What to produce: Look for "computer" in each line of the records, and copy the lines that have it.
(Material provided Opens)
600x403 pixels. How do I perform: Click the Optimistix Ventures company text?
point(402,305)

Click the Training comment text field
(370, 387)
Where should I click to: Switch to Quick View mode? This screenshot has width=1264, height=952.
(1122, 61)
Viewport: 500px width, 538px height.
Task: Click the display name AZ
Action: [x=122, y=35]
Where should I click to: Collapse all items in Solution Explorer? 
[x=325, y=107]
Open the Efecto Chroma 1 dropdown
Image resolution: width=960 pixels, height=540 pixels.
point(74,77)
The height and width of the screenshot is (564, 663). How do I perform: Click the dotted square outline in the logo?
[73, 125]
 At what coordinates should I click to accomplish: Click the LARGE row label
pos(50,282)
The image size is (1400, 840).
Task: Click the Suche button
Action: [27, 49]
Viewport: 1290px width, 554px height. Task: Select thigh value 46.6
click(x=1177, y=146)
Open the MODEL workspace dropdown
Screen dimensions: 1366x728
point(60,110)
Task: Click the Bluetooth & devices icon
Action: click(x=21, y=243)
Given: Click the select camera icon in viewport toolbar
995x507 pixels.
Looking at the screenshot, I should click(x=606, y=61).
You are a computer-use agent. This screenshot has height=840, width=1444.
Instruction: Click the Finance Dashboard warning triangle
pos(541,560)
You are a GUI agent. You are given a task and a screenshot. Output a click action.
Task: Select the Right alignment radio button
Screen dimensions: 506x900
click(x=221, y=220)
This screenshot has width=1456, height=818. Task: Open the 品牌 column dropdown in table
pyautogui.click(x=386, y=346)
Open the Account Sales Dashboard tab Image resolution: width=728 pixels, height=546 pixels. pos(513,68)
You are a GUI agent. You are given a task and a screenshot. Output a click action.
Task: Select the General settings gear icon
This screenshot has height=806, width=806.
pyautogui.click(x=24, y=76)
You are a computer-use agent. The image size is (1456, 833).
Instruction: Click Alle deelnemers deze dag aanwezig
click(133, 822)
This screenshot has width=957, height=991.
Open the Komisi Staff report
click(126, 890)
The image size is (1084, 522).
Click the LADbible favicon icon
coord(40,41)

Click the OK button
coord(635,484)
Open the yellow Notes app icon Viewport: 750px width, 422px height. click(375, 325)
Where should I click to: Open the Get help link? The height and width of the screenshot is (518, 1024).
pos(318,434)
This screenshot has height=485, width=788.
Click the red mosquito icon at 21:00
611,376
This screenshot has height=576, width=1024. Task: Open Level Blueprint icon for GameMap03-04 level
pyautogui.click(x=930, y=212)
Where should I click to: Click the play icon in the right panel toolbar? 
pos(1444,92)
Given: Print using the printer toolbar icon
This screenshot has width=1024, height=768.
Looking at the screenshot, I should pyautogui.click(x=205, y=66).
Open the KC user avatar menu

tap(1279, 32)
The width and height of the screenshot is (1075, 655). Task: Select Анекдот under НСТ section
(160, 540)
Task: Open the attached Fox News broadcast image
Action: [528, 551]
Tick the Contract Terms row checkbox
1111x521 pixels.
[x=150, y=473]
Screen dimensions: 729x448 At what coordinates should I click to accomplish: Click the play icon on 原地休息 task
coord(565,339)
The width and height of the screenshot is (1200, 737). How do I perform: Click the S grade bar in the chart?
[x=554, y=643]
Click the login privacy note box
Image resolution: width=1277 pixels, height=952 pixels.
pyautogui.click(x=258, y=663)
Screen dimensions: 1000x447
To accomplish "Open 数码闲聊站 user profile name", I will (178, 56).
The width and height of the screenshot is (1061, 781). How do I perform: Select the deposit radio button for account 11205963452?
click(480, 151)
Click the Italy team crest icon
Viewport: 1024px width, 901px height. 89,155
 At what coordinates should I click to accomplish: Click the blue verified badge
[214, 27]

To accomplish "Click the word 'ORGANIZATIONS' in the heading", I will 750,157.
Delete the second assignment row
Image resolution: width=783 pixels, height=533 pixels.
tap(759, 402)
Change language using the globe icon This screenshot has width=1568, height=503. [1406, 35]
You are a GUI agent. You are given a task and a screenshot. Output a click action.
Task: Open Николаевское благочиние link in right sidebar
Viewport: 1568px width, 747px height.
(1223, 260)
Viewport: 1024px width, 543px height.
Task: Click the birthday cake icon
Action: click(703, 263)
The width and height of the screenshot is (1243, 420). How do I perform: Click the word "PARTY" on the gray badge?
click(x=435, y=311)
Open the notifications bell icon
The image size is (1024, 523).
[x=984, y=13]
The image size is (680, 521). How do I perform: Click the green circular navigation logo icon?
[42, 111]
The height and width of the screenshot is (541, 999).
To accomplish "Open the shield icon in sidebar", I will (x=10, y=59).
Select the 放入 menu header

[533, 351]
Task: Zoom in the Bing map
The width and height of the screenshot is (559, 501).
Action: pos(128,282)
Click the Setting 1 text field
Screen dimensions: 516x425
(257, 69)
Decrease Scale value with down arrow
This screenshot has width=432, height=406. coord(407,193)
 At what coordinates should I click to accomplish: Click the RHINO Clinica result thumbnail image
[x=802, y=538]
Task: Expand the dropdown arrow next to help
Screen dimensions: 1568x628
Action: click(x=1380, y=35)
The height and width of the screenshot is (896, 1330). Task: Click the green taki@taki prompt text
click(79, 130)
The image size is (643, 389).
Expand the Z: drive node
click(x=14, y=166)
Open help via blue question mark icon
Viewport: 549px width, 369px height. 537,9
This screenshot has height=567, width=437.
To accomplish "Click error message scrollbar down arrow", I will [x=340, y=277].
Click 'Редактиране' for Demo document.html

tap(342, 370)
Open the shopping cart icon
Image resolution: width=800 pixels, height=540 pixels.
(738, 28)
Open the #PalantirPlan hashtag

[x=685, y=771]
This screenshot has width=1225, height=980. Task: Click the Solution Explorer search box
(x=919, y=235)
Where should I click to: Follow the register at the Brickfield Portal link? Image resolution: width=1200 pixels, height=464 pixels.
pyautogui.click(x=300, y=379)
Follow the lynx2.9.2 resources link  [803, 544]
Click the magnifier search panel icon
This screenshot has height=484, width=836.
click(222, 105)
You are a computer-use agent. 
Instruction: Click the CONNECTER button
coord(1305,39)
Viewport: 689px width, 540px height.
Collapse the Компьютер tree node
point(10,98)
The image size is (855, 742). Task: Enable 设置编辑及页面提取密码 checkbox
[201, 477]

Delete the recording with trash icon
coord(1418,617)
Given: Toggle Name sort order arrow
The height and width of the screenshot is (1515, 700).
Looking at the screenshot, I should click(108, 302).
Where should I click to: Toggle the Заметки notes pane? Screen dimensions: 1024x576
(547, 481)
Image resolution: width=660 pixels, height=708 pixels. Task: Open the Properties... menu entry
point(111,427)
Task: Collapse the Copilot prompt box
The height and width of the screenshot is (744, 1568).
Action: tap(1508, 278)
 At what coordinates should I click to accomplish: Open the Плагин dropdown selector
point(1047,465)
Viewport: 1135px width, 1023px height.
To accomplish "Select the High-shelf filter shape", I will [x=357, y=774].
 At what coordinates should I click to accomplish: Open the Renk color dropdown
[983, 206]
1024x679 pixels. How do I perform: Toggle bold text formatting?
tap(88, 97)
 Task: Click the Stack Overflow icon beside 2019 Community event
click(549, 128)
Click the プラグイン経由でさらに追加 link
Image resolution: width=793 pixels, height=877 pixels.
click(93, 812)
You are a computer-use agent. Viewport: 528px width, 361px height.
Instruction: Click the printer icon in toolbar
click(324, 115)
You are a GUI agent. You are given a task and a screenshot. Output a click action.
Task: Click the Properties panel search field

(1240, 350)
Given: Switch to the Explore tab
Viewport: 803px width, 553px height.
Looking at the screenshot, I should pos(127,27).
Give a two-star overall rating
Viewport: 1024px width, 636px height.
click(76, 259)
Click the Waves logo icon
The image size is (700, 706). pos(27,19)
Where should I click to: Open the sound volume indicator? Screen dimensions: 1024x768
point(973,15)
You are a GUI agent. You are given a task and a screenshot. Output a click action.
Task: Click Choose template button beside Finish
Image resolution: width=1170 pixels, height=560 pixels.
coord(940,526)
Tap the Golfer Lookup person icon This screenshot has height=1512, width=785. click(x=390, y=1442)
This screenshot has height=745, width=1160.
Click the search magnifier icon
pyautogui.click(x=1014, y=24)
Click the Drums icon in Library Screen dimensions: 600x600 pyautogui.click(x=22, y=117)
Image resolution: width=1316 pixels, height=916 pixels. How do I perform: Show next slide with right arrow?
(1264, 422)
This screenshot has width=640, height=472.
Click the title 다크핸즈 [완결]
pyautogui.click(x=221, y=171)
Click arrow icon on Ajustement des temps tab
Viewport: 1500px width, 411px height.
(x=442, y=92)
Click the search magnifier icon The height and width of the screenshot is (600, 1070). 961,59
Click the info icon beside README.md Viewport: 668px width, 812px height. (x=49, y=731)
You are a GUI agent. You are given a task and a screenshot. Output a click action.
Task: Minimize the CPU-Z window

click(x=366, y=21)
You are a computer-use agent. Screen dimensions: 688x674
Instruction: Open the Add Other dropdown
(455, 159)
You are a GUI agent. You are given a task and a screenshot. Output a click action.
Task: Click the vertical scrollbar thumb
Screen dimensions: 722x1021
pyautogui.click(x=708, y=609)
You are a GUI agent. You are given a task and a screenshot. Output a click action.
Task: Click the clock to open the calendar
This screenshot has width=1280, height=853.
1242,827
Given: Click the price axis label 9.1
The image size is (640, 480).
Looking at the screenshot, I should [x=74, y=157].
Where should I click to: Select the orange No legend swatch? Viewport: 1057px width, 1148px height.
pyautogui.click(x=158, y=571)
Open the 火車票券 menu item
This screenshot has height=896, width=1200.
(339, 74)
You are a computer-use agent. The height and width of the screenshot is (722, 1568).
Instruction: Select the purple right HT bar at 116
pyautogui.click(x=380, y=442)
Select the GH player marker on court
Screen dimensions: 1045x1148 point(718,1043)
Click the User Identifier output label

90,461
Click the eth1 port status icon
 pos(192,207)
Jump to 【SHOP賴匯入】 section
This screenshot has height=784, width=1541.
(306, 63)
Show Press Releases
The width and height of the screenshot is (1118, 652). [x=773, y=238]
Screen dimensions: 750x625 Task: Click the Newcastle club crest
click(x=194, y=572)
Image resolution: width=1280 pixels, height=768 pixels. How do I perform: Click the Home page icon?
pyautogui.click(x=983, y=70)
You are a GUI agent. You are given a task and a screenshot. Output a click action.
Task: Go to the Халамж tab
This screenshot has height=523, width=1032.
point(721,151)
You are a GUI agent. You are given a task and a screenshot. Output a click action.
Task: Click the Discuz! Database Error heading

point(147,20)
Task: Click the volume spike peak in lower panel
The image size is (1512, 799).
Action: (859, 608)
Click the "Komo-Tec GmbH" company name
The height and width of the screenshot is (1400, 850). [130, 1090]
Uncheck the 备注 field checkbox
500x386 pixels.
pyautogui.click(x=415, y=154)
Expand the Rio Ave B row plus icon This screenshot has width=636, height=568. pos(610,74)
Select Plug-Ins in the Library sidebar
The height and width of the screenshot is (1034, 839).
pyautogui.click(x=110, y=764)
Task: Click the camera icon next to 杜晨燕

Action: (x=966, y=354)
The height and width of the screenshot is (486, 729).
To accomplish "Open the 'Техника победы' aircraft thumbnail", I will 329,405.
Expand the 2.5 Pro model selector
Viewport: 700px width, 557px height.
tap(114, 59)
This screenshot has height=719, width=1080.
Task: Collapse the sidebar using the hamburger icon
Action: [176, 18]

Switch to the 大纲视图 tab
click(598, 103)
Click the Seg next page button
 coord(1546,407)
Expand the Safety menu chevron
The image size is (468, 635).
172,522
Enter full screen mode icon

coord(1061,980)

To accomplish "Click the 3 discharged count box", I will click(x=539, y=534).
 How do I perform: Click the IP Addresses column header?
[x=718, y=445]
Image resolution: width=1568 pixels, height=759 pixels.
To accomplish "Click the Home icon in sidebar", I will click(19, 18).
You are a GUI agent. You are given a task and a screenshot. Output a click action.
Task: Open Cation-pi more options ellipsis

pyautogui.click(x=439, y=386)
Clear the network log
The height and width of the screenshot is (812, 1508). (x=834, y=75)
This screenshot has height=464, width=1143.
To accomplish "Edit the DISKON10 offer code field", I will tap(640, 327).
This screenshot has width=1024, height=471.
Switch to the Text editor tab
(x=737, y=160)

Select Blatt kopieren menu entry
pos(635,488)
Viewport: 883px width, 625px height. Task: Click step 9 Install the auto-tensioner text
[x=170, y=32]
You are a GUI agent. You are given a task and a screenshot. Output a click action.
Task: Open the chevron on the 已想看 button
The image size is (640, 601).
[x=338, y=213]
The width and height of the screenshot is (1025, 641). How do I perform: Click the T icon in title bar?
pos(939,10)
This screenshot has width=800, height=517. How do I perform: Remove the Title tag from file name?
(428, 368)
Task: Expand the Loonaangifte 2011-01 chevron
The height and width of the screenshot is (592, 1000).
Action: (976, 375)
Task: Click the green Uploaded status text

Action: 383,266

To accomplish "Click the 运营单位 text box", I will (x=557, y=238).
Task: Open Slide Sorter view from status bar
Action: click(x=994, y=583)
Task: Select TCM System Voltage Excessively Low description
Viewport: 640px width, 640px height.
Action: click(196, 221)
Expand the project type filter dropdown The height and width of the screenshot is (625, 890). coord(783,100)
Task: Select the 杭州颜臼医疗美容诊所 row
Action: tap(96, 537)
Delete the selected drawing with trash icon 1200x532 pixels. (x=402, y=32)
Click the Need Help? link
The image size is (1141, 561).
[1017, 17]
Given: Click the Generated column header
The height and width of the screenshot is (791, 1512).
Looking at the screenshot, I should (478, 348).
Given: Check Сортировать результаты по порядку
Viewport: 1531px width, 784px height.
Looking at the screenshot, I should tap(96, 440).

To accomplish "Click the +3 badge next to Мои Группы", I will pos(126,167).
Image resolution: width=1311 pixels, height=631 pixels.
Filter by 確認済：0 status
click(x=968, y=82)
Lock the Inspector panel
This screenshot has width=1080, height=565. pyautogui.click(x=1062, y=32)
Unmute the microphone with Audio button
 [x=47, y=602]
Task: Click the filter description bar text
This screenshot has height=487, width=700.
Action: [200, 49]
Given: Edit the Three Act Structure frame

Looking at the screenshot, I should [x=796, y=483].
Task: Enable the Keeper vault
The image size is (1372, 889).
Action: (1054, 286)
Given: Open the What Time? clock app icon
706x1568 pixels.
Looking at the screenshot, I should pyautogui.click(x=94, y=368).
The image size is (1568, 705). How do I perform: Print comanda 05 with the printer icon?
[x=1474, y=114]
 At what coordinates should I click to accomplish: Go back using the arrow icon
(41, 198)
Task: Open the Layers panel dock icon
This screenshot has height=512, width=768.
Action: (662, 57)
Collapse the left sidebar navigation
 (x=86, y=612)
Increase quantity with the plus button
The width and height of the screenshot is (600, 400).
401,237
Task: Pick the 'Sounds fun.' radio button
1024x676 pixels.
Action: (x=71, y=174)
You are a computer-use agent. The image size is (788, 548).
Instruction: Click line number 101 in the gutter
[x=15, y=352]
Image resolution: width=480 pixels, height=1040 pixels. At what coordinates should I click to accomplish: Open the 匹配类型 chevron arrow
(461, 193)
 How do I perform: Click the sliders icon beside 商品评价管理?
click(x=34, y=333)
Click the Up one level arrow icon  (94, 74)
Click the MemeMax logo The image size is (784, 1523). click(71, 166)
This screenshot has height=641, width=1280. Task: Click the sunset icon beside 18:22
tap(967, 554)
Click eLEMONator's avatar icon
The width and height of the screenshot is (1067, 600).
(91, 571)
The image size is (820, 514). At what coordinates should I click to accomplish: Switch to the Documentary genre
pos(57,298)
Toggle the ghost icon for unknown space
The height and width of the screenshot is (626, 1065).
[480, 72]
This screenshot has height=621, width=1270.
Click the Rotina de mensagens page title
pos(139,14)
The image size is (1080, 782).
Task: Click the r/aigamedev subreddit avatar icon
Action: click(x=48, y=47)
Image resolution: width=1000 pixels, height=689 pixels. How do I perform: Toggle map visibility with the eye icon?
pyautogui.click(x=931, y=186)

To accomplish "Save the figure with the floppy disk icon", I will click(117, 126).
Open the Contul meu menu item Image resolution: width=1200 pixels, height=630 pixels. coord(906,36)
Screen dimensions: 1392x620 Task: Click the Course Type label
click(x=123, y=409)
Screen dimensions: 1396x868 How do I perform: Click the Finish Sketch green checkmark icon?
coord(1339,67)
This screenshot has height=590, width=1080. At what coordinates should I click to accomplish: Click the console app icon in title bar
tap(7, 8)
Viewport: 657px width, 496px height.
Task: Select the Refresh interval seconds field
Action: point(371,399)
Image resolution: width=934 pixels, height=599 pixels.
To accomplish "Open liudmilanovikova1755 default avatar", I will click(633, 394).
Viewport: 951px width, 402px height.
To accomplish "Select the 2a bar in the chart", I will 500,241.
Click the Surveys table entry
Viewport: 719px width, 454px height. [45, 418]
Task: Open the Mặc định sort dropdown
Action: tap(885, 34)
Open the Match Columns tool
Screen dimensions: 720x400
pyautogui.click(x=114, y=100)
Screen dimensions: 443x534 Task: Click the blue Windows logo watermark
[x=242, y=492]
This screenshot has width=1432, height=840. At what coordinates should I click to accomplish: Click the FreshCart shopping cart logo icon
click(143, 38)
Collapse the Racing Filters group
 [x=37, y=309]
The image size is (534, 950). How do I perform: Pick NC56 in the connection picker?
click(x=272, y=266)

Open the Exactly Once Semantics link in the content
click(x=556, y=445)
(Material provided Closes)
Solution to this task:
You are a computer-use agent. This screenshot has height=840, width=1444.
You are a computer-use agent. The image size is (1456, 833).
You are a computer-use agent. 
You are a computer-use agent. Viewport: 528px width, 361px height.
You are a computer-use agent. Screen dimensions: 688x674
You are a computer-use agent. The height and width of the screenshot is (722, 1568).
You are a computer-use agent. The image size is (788, 548).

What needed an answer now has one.